------ MATERIAL FOR THIS EXERCISE

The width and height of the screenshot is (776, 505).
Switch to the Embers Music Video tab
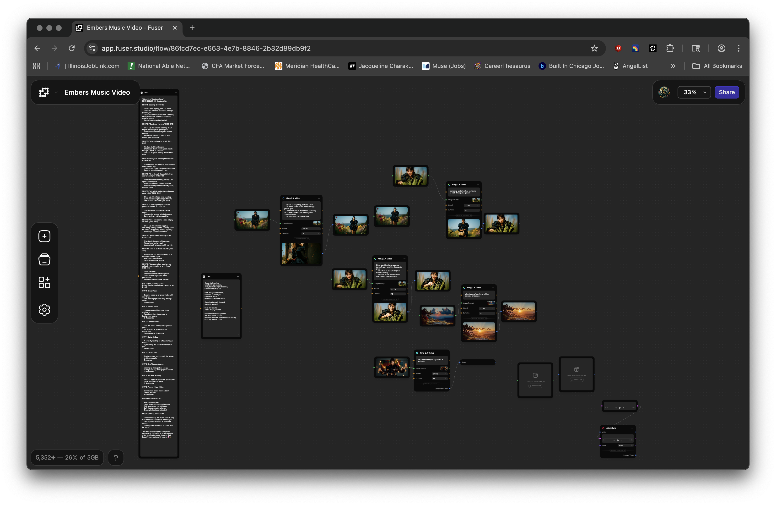[125, 28]
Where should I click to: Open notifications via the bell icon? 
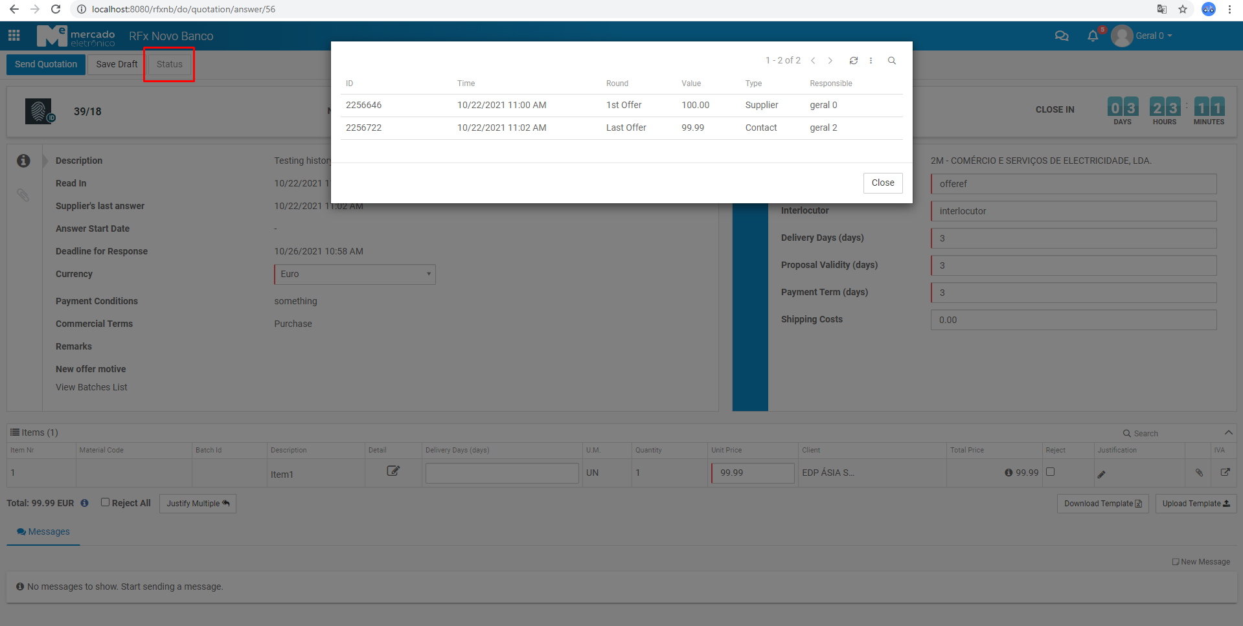click(x=1093, y=36)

------------

### WHAT THE TASK REQUIRES
Print only the lines running from the one containing "Switch to the Embers Music Video tab" to the end of the data above, exactly; include no pictures.

### OUTPUT FOR THIS TASK
Switch to the Embers Music Video tab
[125, 28]
Where should I click to: Open notifications via the bell icon? 
click(x=1093, y=36)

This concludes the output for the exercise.